Oct. 10, 2014 update: Today Malala Yousafzai, now 17, finally did win the Nobel peace prize, sharing it with Kailash Satyarthi of India, another campaigner for human rights. The piece below was first published at this time last year.
Oct. 11, 2013 update: Malala did not win. The prize was awarded to the United Nations’ Organization for the Prohibition of Chemical Weapons, currently responsible for the hoped-for removal and demolition of chemical weapons in Syria. Very likely, the Nobel committee was divided and OPCW was the compromise choice–as unassailable as a wet noodle. The decision doesn’t diminish Malala’s campaign as much as it does the Nobel committee, which has a distinguished history of making slushy choices.–PT
The Nobel peace prize will be announced in a few hours in Oslo (at 5 a.m. Friday, our time, 11 a.m. Oslo time). I was rooting for Philip Roth to win the literature Nobel today and lost. I hope I’ll do better with peace, though it appears to be as sure a pick as any since Nelson Mandela won it in 1993 or Martin Luther King did in 1965. My pick is Malala Yousafzai, the 16-year-old Pakistani girl who a year ago was shot in the head by a shaking, demented terrorist whose allegiance to the Taliban tells us all we need to know about the lethality of religious fundamentalism. Any kind of fundamentalism, really.
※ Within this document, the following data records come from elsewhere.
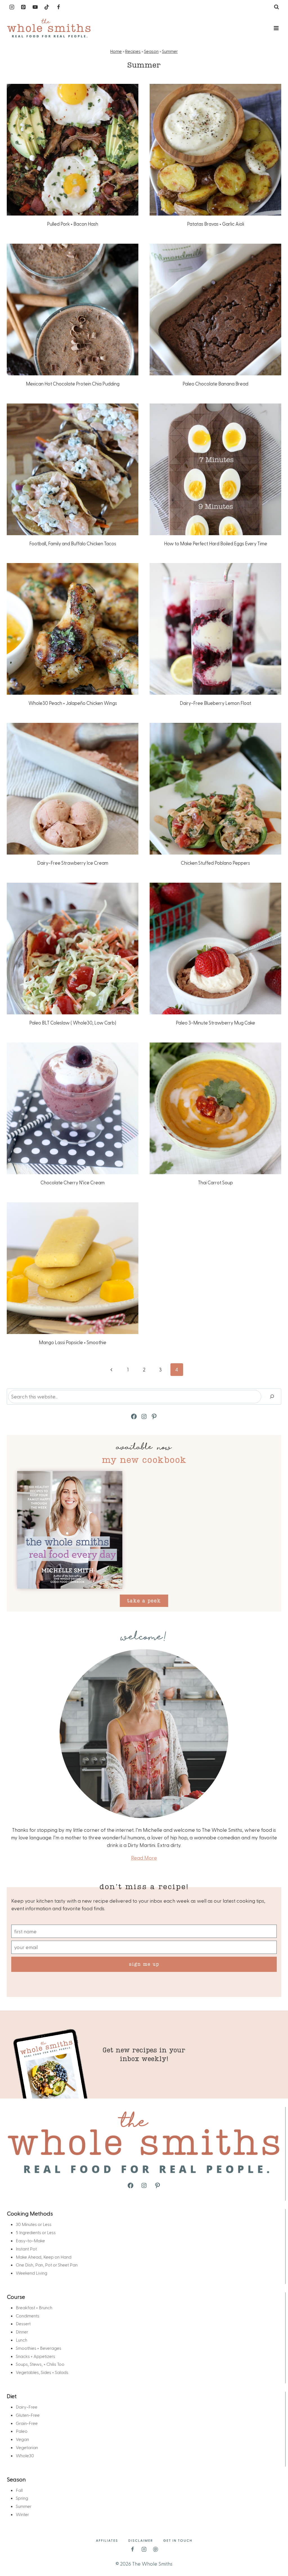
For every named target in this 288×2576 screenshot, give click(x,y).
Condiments (27, 2315)
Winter (22, 2514)
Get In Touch (177, 2540)
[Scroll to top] (274, 2554)
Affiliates (107, 2540)
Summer (170, 51)
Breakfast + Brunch (34, 2307)
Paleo (22, 2431)
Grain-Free (27, 2423)
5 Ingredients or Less (36, 2232)
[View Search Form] (276, 7)
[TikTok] (47, 7)
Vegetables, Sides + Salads (42, 2372)
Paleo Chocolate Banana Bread (215, 383)
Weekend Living (31, 2272)
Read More (144, 1857)
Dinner (22, 2331)
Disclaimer (140, 2540)
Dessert (23, 2323)
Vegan (22, 2439)
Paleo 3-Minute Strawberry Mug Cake (215, 1022)
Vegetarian (27, 2447)
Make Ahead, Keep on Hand (43, 2256)
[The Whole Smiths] (49, 28)
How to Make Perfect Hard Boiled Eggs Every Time (215, 543)
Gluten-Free (28, 2415)
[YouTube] (35, 7)
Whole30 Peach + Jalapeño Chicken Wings (72, 703)
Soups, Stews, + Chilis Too (40, 2364)
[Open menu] (276, 28)
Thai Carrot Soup (215, 1182)
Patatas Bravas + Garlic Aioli (215, 224)
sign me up (144, 1964)
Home (116, 51)
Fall (19, 2490)
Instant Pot (26, 2248)
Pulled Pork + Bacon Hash (72, 224)
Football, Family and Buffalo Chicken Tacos (72, 543)
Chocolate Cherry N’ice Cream (72, 1182)
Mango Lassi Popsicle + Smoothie (72, 1342)
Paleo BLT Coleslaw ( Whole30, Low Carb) (72, 1022)
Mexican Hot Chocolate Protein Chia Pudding (73, 383)
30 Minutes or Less (33, 2224)
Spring (22, 2498)
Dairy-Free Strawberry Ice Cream (72, 863)
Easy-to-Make (30, 2240)
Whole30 (25, 2455)
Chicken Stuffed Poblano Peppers (215, 863)
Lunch (21, 2339)
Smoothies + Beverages (38, 2348)
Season (151, 51)
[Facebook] (58, 7)
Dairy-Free (26, 2406)
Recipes (133, 51)
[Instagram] (12, 7)
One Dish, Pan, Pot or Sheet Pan (47, 2264)
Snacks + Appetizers (35, 2356)
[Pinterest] (23, 7)
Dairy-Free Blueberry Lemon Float (215, 703)
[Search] (272, 1396)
Anyone who learns of her story can’t avoid to be moved, often to tears, by the eloquence she began to show when she was 11 years old and was discovered by Adam Ellick, a New York Times filmmaker, in 2009. She is the daughter of an idealist and poet who had opened a school for girls 14 years before in a part of Pakistan where education for girls is considered unnecessary, whether the Taliban is there or not. In 2009 the Taliban ordered all girls’ schools shut.
Ellick devoted a 30-minute documentary to that story, with Malala and her father at its center. All she wanted was to go to school and become a doctor. She detested those who would get in her way, and began to speak out against the Taliban. It was like wearing a target.
There’s a particularly moving scene, one of many, where Malala is sad because she has to put her school uniform away. She loves the uniform. It symbolizes her passion for school. But she can’t wear it because she can’t afford to draw attention to herself as she makes her way to school. That struck me particularly, in light of the very stupid uniform wars we still fight right here, for all the wrong reasons.
The documentary makes clear that Malala was her father’s daughter in sometimes uncomfortable ways—the way tennis fathers pushing their daughters’ stardom make you cringe, as Ellick himself points out. But the reality is that it was Ellick’s documentary that gave Malala her stardom, the prizes she received, the money and gifts her father’s school received, the blogging platform the BBC then gave her. It all amplified her voice for girls’ education and against the Taliban. It also sharpened the target on her head.
And on October 9, 2012, as she was riding a school bus full of girls, the Taliban terrorist boarded, found her, and shot her in the head and neck. She almost became part of the 50,000 Pakistanis who have been murdered by the Taliban since 2001. Think about that number: It is almost 17 times the number of people killed in the 9/11 attacks, and the Taliban continues to tally up more victims, all in the name of a perverted form of Islam that goes so far as banning female shoppers.
Malala survived. She has been slightly disfigured, but only physically so. Before the bullet and since, she’s at times had the haunted look of that young Afghan girl that became the most famous National Geographic cover of all times in 1985, but of course she’s never been voiceless like that Afghan girl. Malala has already spoken more unforgettable phrases in her 16 years, and certainly more substantive ones, than Yogi Berra has in his 88 years. “Death did not want to kill me,” she said after the assassination attempt. Her speech to the United Nations General Assembly in July was Martin Luther King’s dream speech equivalent of girls’ education, a speech she ended with that unforgettable line: “One child, one teacher, one book and one pen can change the world.”
She is that child, holding that pen, and there’s some wonder in the notion that she’s barely begun.
We happen to have a distant connection to Malala in Flagler, thanks to a local hero: Karen Barchowski, the owner of Sally’s Ice Cream and an idealist in her own right, led the effort to bring “Girl Rising,” the movie documentary inspired by Malala’s story, to the Epic Theater this Sunday for one showing only. What a way to celebrate, whether Malala pulls off the Nobel or not.
We don’t have very many public figures like her these days, genuine heroes unblemished by something seedy and inauthentic, and always lurking in the frame somewhere. Maybe that’s the inevitable ransom of age and media exposure. If so, let’s hope it’s a late onset, though if Malala could survive a Taliban bullet, she must have a few defiant surprises up her veil yet.